Speeding Up Development at Lyft
Written by: Codeship
6 min read
Codeship was at DockerCon 2015! This week, we’ll be providing summaries on our blog of some of the talks we attended at this two-day conference in San Francisco. If you are interested in Docker support from Codeship, click here.
Tuesday morning, Matthew Leventi spoke at DockerCon about how Lyft uses Docker to increase developer productivity across its engineering organization.
As an engineer at Lyft, Leventi explained to his audience that Docker enables them to create a standardized development environment, including all necessary service dependencies. It allows developers to be much more efficient, and it reduces onboarding/ramp-up time.
The Goal: Increase Productivity
Engineering at Lyft means fluid teams and a rapidly growing headcount. Everyone, Leventi stated, does devops. It’s an operation that involves 50+ microservices and 25 server deploys per day.
Lyft has the ambitious goal of enabling brand-new developers to ship code to production on Day One of employment. It’s a particularly strong measure of productivity designed to achieve faster feature development.
Leventi pointed out that common hindrances to developer productivity include:
problems with VPN
a build failed, for reasons unknown
a deploy to production that may break the world
Lyft’s goal is to remove those types of blockers and cut down on common productivity complaints like:
“It doesn’t work on my box.”
“I don’t understand how the client go into that state.”
“It worked in development!”
“How do I get service x to talk to service y?”
“How do I test this feature from the client?”
“How do I get started working on a new team?”
In April 2014, Lyft chose to invest in standardizing and improving developer work environments. It was a decided switch from their methods before last year: Each dev had individual installs of many individual services; it was a manual task to stay up to date on changes; and it was expensive to orchestrate, just to name a few bottlenecks.
Now, Leventi said, every developer at Lyft runs the standard environment Devbox. Everyone has the same up-to-date local environment, and Docker containers have all the resources for a live, running environment to test new code.

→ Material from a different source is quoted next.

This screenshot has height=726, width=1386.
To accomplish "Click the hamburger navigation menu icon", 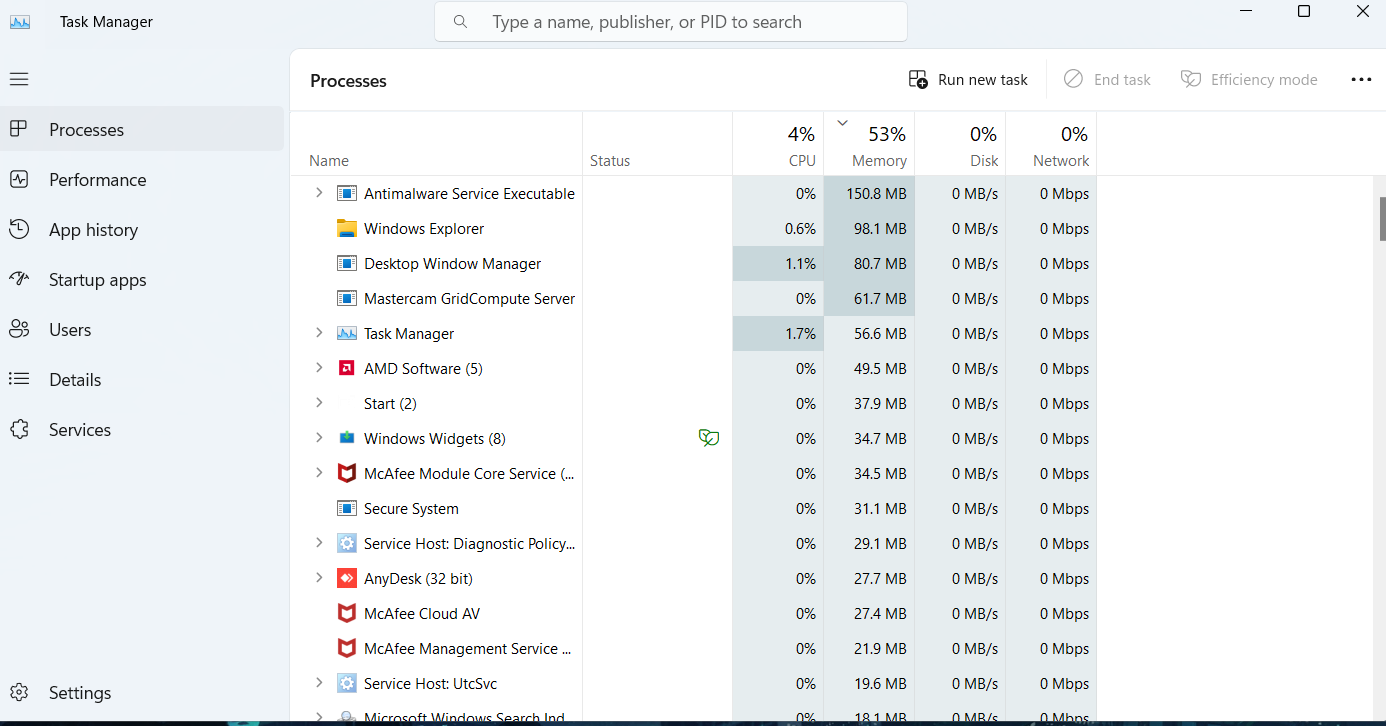I will click(19, 79).
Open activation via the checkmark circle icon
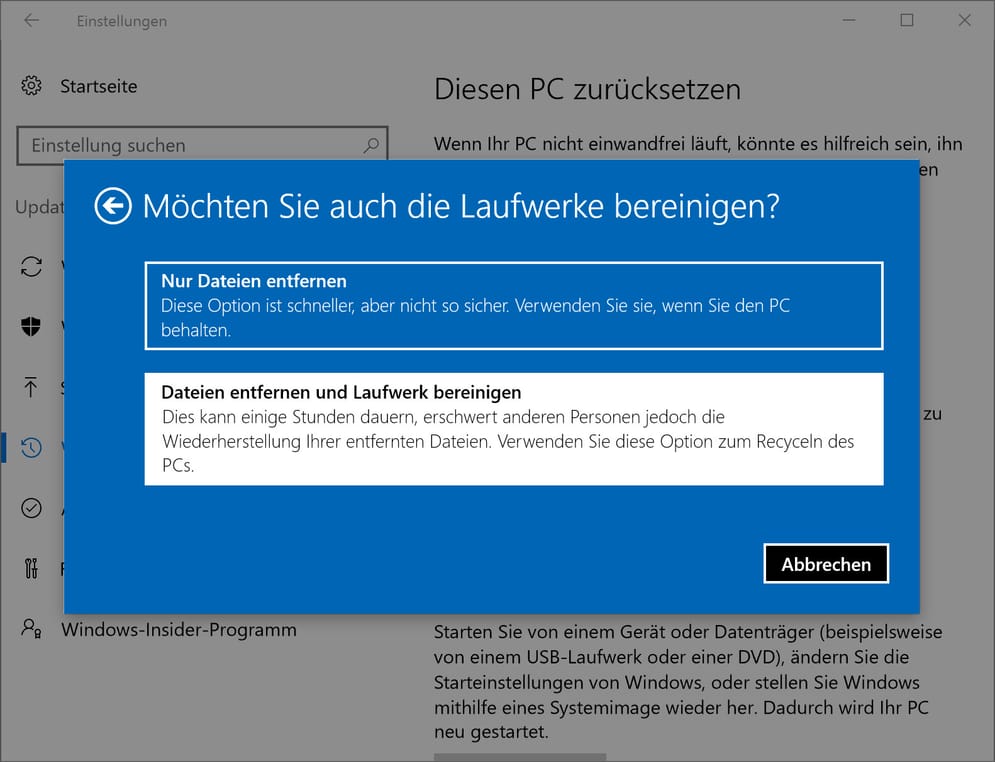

VMware Fusion runs Docker on MacOS, and Vagrant handles Lyft’s virtualization configuration. Services are started via command line (./service start api), and Devbox has the capability of snapshotting an environment for troubleshooting or analysis or comparison.
Lyft also uses "Onebox," a standard test/integration environment that can be easily deployed to a cloud environment. That means, Leventi emphasized, all of Lyft, in the cloud, running any combination of builds, on a single EC2 instance. It’s constantly up to date, and every QA engineer has their own environment.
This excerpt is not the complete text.